We found that Ron+HNSCCs were more likely to locate in the oropharynx and strongly associated with pEGFR+ tumours. The expression of Ron in combination with pEGFR seem to confer a lower EFS for HNSCC patients. This synergism between Ron and EGFR was also observed in both biological and biochemical assays using HNSCC cell lines. Ron expression and activation complemented EGFR effects on cell migration and growth. In addition, Ron activation augmented EGFR signalling. Although the exact mechanism of how Ron transactivated EGFR is not clear at this time, Ron/EGFR interaction has been demonstrated in other cell systems. For instance, Ron expression could functionally interact with EGF signalling in MCF10A breast cancer cells to affect cell migration and cell death. These activities of Ron did not require MSP activation or high level of Ron expression; rather, they were dependent on Src-family kinases (Feres ). In addition, inhibiting EGFR signalling resulted in reduced scattering response and focus formation in cells overexpressing Ron (Peace ); suppressing Ron expression resulted in decreased EGFR phosphorylation in J82 bladder cancer cell line (Hsu ) and, more recently, Ron was shown to complex with EGFR to act as a transcriptional regulator in response to stress imposed on bladder cancer cells (Liu ).

The Ron/EGFR interaction is potentially significant and might have treatment implications for HNSCCs. As EGFR inhibitors are becoming the standard therapy for HNSCCs, a complementary partner receptor like Ron might render HNSCCs less sensitive to EGFR inhibitors. In fact, several recent studies suggested that Ron expression confers resistance to not only traditional chemotherapy like cisplatin (Prislei ) or tamoxifen (McClaine ), but also to a targeted agent like IGF1 receptor inhibitor (Potratz ). Given the findings in this study, it will be important to determine if targeting Ron augments the effect of EGFR inhibitors in HNSCCs. There is early evidence in a previous study that combination therapy using a neutralising Ron antibody IMC-41A10 and Erbitux led to complete tumour regression in a pancreatic cancer xenograft model (O'Toole ), whereas Erbitux or IMC-41A10 alone only gave a partial response.

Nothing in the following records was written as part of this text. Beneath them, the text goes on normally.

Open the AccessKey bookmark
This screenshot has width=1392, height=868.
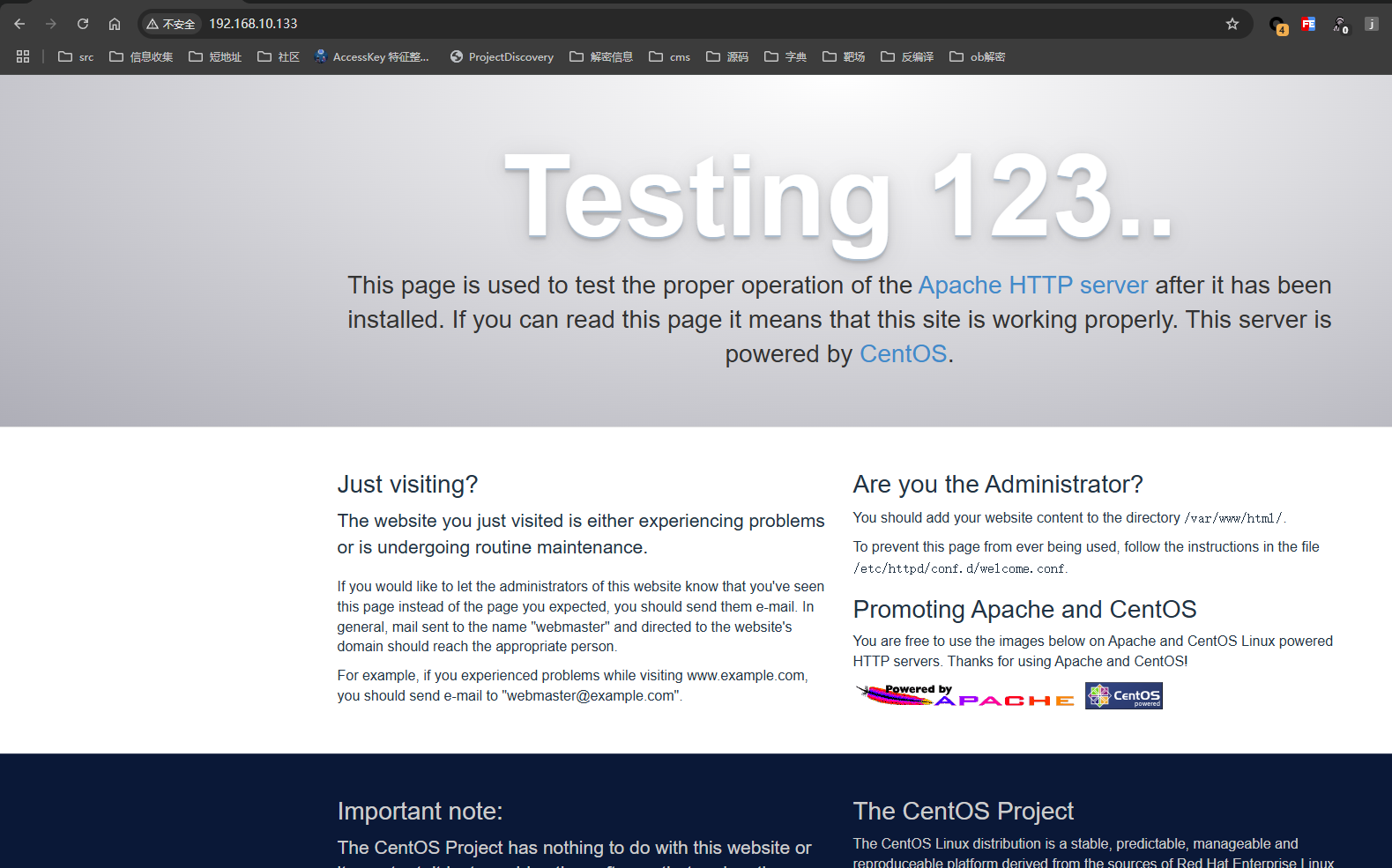372,56
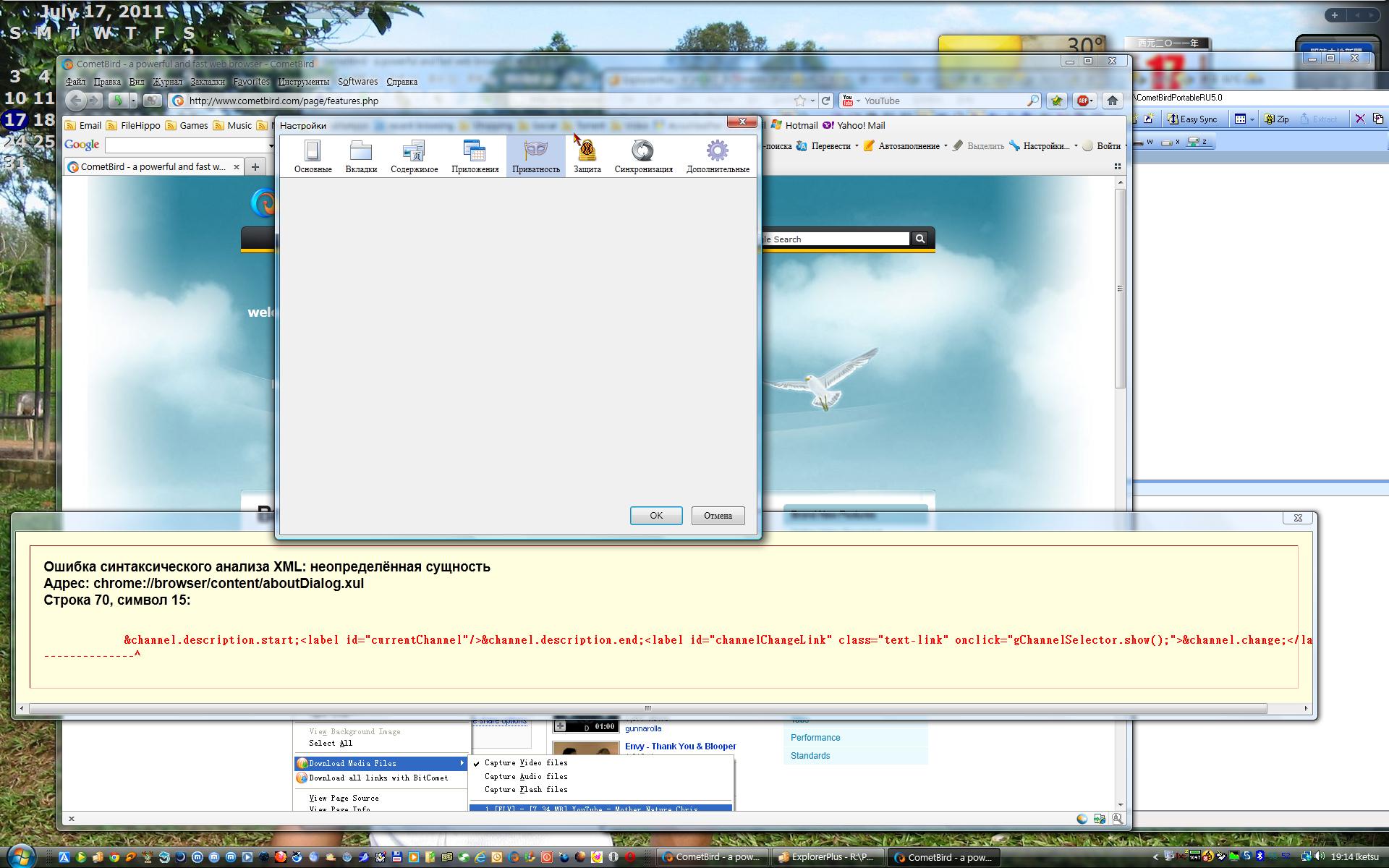Image resolution: width=1389 pixels, height=868 pixels.
Task: Confirm settings with OK button
Action: (655, 515)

Surprisingly, recurrent HNSCCs had a dismal prognosis irrespective of whether the tumours expressed Ron/pEGFR or not (Figure 2G). In addition, these recurrent tumours were not more likely to express either receptor. This implies that Ron/EGFR might not play a strong biological role in recurrent HNSCCs. This might explain why the phase II response rates for EGFR inhibitors in recurrent HNSCCs were so low at only 5–10% (Cohen ; Soulieres ; Baselga ). These results also raise concerns as to whether the efficacy of Ron inhibitors should be tested first in recurrent HNSCCs as in traditional phase II design.

The results of this study pointed to Ron as a potential new target in HNSCCs. Although the differences in EFS between the Ron−pEGFR−, Ron+pEGFR−, Ron−pEGFR+ and Ron+pEGFR+ tumour groups were not statistically significant, the separation of the Kaplan–Meier curves after 2 years suggested a trend to a better EFS of the Ron-pEGFR− HNSCCs than the rest of the groups (Figure 2H). Overall, the data presented support further validation of Ron as a biomarker and therapeutic target in HNSCCs.